張る胸なんてないのに、なんだか微笑ましいな。
「……今、胸ないのに胸張ってるなこいつ、とか思いませんでした?」
「思ってないから落ち着け。その手に込めた魔力をどっかにやってくれ」
メアが冷たい笑顔で明滅した手のひらをこちらに向けて来ていた。
大した魔力じゃないが、ちょっとびりびりしますね~くらいの威力はあるだろう。
「しかしまあ、街で依頼を受けられるくらいには自由に動けるわけか。それはよかった」
最悪本格逃避行サバイバルが続くのを覚悟していたが、そうはならないらしい。
別にそうなっても、メアと一緒なら楽しくやれそうだが。
「……不安にさせてしまってすみません。そうですよね、いつまでもこの固いベッドじゃ下になるオウガイの腰が壊れてしまいますもんね。なるべく早く街に行って、大きくてふかふかのベッドを買いましょうね」
「下になる前提なの止めような!」
俺だって男だ。プライドもある。
いつまでも負けっぱなしではいられない。
ま、攻められるのは嫌いじゃないのでだいぶ先になるかもしれないが。
「とにかく、オウガイさんは何も心配しなくて大丈夫です! お金とかも、私結構稼いでますから!」
メアはふん、と気合を入れて立ち上がる。
しかし、異世界来ていきなりのひも生活か……
でもまあ、右も左も分からないし、金もないし。
しばらくはメアに頼るしかないだろう。
財布の諭吉さんも、ここじゃただの紙切れだ。
「オウガイさんは私に可愛がられる事と、魔法の練習にだけ集中してもらえれば大丈夫です」
「そういえば、強いやつを探してたんだったな」
いやほんと、魔法練習しててよかった。
ありがとう魔法、ありがとう《純粋無垢》。
おかげで俺は最高の嫁と出会えたよ!
「カッコいい、が抜けてますよ?」
メアはニヤリと笑って顔を近づけてくる。
ああくそ、からかわれてるのは分かってるのにドキドキする。
この先どれだけ触れ合っても慣れる気がしない。
「……それはともかく、街に行くにしても依頼は終わらせてからにしようぜ。
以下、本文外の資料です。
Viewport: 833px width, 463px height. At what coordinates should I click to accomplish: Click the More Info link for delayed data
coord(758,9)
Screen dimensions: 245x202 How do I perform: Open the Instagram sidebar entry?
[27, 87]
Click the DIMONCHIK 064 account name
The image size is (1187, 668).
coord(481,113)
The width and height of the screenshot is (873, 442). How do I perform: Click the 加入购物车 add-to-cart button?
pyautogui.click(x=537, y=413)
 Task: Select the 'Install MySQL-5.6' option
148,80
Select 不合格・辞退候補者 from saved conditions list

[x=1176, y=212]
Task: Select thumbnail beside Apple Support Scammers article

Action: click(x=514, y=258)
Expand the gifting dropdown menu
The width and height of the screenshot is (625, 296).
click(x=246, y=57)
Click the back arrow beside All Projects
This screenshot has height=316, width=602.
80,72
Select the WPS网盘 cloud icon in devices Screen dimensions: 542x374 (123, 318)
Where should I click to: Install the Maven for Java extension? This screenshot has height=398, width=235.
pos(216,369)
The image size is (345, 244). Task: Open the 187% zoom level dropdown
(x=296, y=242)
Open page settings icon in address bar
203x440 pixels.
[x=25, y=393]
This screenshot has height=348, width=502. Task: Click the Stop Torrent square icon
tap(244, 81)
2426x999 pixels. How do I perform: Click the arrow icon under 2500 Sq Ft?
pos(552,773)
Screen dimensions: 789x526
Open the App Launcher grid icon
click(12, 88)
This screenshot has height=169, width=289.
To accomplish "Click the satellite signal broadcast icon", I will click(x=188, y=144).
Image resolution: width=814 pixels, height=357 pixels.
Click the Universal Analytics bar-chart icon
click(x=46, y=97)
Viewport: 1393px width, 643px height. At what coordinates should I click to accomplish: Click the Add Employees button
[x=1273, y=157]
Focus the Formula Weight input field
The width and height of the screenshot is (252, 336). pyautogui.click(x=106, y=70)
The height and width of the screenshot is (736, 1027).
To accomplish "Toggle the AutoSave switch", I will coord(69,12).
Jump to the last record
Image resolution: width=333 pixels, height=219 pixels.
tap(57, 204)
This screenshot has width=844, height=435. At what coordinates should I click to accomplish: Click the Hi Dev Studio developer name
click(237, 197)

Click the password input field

どんだけ距離があるか知らないが、二度手間になっちゃうし」
俺は赤くなった顔を誤魔化す為に、さっさと立ち上がってログハウスから出る。
「あ、逃げた。待ってくださいよオウガイさん。ちゃんと自分がカッコいいって認めてくださいよ~」
その背中にからかいながらメアがついてくる。
こんな幸せな時間がずっと続けばいい。
俺は小さく笑って、隣に並んだメアの手を取った。